Defende o movimento associativo que a proposta de burocratizar o
processo de criação de novos cursos, introduzindo a obrigatoriedade de
consultas prévias a tal criação, vai no sentido oposto do caminho de
simplificação dos processos administrativos e de licenciamento que o País tem
vindo a desenvolver, levantando mesmo fundadas dúvidas sobre a sua
legitimidade face à Diretiva Serviços no que às IES do ensino particular e
cooperativo diz respeito. Salvaguardada a qualidade das formações a ministrar,
ao invés deste caminho, o movimento associativo defende que a racionalização
da oferta formativa deve ter em conta aspetos como a procura e a intervenção
junto dessa procura deve ser promovida pelo Estado mais sob a forma de
informação disponibilizada sobre os ciclos de estudos (empregabilidade,
acreditação, qualidade-rating) do que sob outras formas de intervenção que
distorçam a procura por ação na alteração da oferta, sem prejuízo de evitar
duplicações desnecessárias com base em critérios de eficiência.
O financiamento deve ser construído de forma a promover os objetivos
definidos em termos de oferta formativa e de rede de ensino superior desejada.
As medidas propostas são grosso modo resumidas no cumprimento efetivo da
lei de bases do financiamento vigente. O movimento associativo concorda com
tal cumprimento, que há muitos anos denuncia como necessário e não tendo
sido feito pelos sucessivos governos, com exceção de um único ano em mais
uma década de vigência da lei. Reiteramos assim que somos favoráveis a um
financiamento com base numa fórmula previamente desenhada e conhecida,
que promova padrões de qualidade e incentive resultados (mais qualificação
docente, maior captação de receitas próprias não provenientes de propinas e
outras taxas devidas pelos estudantes, maior produção e transferência de
conhecimento, maior capacidade de incentivar o desenvolvimento de
competências que melhorem a empregabilidade dos diplomados, etc.),
juntamente com a existência de programas de desenvolvimento institucional,
plurianuais, que promovam melhorias alinhadas com os objetivos sistémicos
definidos para a totalidade da rede. Neste aspeto, o movimento associativo é
sensível à necessidade de um período de transição (convergência) suficiente,
mas que não se prolongue tanto no tempo que torne ineficaz a fórmula definida
- o horizonte de três anos parece-nos razoável para equilibrar ambas as
tensões. Desta forma, permite-se que as instituições de ensino superior se
reestruturem com base no novo modelo de financiamento sem sofrerem
impactos graves no período de implementação desse modelo.

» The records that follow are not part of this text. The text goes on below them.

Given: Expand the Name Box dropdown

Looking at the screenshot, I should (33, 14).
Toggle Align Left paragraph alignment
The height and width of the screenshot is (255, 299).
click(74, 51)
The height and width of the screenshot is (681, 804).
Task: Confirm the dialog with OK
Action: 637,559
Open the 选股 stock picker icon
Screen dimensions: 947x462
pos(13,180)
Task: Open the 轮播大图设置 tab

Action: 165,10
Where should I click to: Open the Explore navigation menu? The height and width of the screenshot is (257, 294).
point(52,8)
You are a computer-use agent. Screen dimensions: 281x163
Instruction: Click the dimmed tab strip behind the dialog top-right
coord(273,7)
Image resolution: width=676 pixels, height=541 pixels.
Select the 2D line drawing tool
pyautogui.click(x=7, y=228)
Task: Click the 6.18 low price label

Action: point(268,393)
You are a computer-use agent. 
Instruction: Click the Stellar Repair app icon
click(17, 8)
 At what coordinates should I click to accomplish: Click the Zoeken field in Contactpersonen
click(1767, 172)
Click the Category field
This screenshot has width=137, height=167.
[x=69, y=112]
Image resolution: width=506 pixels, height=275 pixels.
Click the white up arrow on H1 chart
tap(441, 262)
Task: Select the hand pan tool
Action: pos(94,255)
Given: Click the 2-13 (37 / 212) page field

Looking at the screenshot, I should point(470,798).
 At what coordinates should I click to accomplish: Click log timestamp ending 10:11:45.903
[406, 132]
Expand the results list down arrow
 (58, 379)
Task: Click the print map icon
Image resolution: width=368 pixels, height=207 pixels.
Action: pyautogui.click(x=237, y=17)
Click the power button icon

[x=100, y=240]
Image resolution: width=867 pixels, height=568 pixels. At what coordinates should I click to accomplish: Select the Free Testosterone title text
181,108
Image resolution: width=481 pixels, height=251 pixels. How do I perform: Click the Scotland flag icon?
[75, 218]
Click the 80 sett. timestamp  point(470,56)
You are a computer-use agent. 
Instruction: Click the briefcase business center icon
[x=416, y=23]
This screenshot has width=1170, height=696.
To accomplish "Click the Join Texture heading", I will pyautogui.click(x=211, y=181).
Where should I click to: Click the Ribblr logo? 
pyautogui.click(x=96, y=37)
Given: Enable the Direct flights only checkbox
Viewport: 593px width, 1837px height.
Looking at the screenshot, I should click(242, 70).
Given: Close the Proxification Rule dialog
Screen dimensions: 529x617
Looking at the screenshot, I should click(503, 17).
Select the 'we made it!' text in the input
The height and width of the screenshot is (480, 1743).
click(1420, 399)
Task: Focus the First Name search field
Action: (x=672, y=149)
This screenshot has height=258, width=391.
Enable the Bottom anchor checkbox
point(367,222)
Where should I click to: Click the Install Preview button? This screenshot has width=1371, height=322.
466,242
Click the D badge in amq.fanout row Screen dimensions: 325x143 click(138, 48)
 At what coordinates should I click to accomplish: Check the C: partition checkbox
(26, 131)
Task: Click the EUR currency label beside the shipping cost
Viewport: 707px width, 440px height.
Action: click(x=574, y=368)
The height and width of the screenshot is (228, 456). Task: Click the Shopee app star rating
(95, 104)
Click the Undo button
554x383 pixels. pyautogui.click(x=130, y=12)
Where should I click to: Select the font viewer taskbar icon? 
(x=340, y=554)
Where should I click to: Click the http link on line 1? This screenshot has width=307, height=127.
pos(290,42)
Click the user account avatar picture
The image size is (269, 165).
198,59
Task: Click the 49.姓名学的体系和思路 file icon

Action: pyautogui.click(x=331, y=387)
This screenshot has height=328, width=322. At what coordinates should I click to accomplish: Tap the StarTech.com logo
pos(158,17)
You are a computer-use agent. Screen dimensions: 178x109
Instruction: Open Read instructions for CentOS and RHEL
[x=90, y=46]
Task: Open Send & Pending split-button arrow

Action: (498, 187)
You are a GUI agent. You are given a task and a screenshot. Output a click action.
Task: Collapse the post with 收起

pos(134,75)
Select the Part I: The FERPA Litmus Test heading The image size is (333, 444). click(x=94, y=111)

Em relação às alterações necessárias no modelo de financiamento,
passando a cumprir-se o definido na lei que estabelece as bases do
financiamento do ensino superior, urge a discussão da fórmula a aplicar, uma
vez que o orçamento para 2015 é a última oportunidade que resta a este
Governo para fazer tal reforma, sendo este o seu último orçamento.
Finalmente, concordamos que o desenvolvimento estratégico do ensino
superior português deve passar pela sua abertura à internacionalização. Com
este objetivo, as medidas propostas, para além do EEI, são bem-vindas se
significarem a assunção de responsabilidades do Governo na coordenação
efetiva de políticas de desenvolvimento sistémico do ensino superior. Neste
sentido, quer a implementação de um portal único quer o desenho de uma
estratégia comum de internacionalização para o ensino superior português são
medidas úteis. Mas o movimento associativo sublinha que é o CCES a sede
privilegiada para desenhar e promover a implementação de tal estratégia
comum. A criação do portal proposto deve ainda ter como pressupostos não
duplicar o que já existe a este nível em cada instituição e sobretudo deve
responder às efetivas necessidades do público-alvo em causa.